Diagrams with no shorter realization

Often a diagram is achievable in p plies, but in no fewer plies. In that case, a game reaching the diagram in p plies is called a "shortest proof game". In the table below, the column "uniquely realizable" therefore counts the number of dual-free shortest proof game problems. The column "all" is also interesting because each legal diagram appears exactly once in it (indexed by the length of its shortest proof game(s)). This means that the counts in that column eventually drop to zero, and their sum is equal to the number of legal diagrams. As noted on the parent page, the count is known to be non-zero for ply 366.
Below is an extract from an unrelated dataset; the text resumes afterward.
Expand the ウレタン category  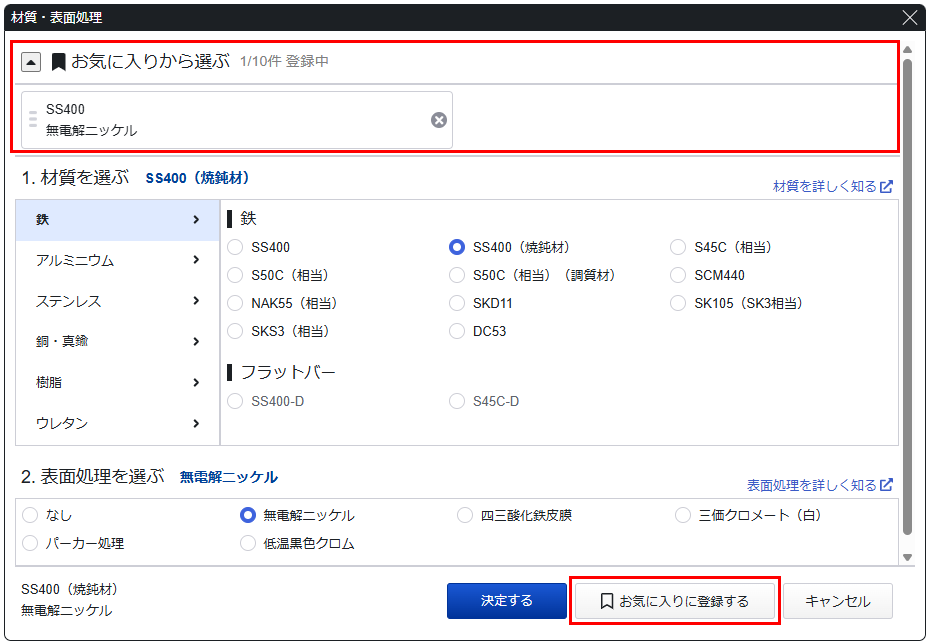[117, 423]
Number of chess diagrams that cannot be realized in fewer plies
  uniquely realizable all
ply 0 1 1
ply 1 20 20
ply 2 400 400
ply 3 1702 5202
ply 4 8659 69731
ply 5 49401 766337
ply 6 287740 8708079
ply 7 1934794 86540204
ply 8 11569093 880526165
ply 9 65443733 7996545696
ply 10 360231372 73802185449
ply 11 1872156836 616052245142

Tempo diagrams

Diagrams that have a shorter realization can also be interesting. They are especially interesting if the diagram is uniquely realizable in p plies. Imagine the frustration when you're asked for a proof game in p plies, and you can easily do it in fewer plies but the solution in exactly p plies eludes you! One must find a way to waste moves, also called "losing tempo".
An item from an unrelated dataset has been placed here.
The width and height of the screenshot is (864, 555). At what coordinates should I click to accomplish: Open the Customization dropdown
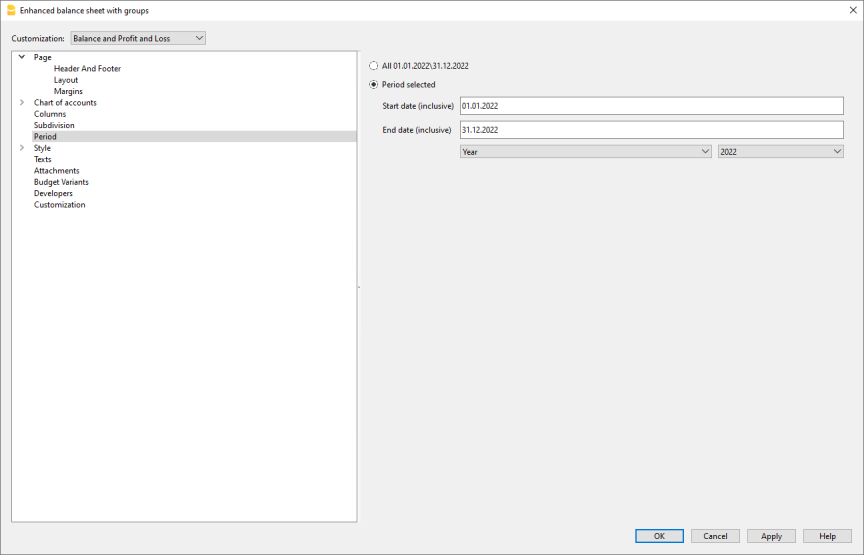[x=138, y=38]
The table below counts diagrams that have a unique realization in p plies, but where the shortest possible realization is in p − t plies, where t > 0 is the tempo achieved. The table can be thought of as a breakdown of the numerical difference between the "uniquely realizable" columns from sections "Chess diagrams" and "Diagrams with no shorter realization".

Note that a tempo of 4 is impossible because any solution in p − 4 plies can be turned into 16 solutions in p plies with an initial knight dance, making the diagram not uniquely realizable in p plies. Perhaps surprisingly, some tempos larger than 4 plies are possible (but not multiples of 4). Click on a number in the table below to access a file with the diagrams.

Number of uniquely realizable chess diagrams with a given tempo
  tempo 1 tempo 2 tempo 3 tempo 5 total
ply 0 0 0 0 0 0
ply 1 0 0 0 0 0
ply 2 0 0 0 0 0
ply 3 160 0 0 0 160
ply 4 650 64 0 0 714
ply 5 1786 136 0 0 1922
ply 6 10663 418 0 0 11081
ply 7 29731 788 0 0 30519
ply 8 186637 3426 2 0 190065
ply 9 966404 23492 634 0 990530
ply 10 4719654 86281 501 13 4806449
ply 11 22884520 264422 8060 24 23157026

Below are examples with large tempos constructed by people. As a bonus, starred (*) problems even have a unique solution in p − t plies.

Published proof games with large tempos
  tempo 6 tempo 7 tempo 9
ply 20 Michel Caillaud, 1996 (*)    
ply 21     Hiroshi Nagano, 1995
ply 24     Gerd Wilts, 2004 (*)
ply 26   Michel Caillaud, 2000 (*) Gerd Wilts, 1997 (*)

More values of t (and even multiples of 4) can be obtained by changing the initial position (so-called A→B proof game problems). It is even possible to achieve every natural number starting with t=11 (so t=11,12,13,14,...) using the same pair of diagrams A & B.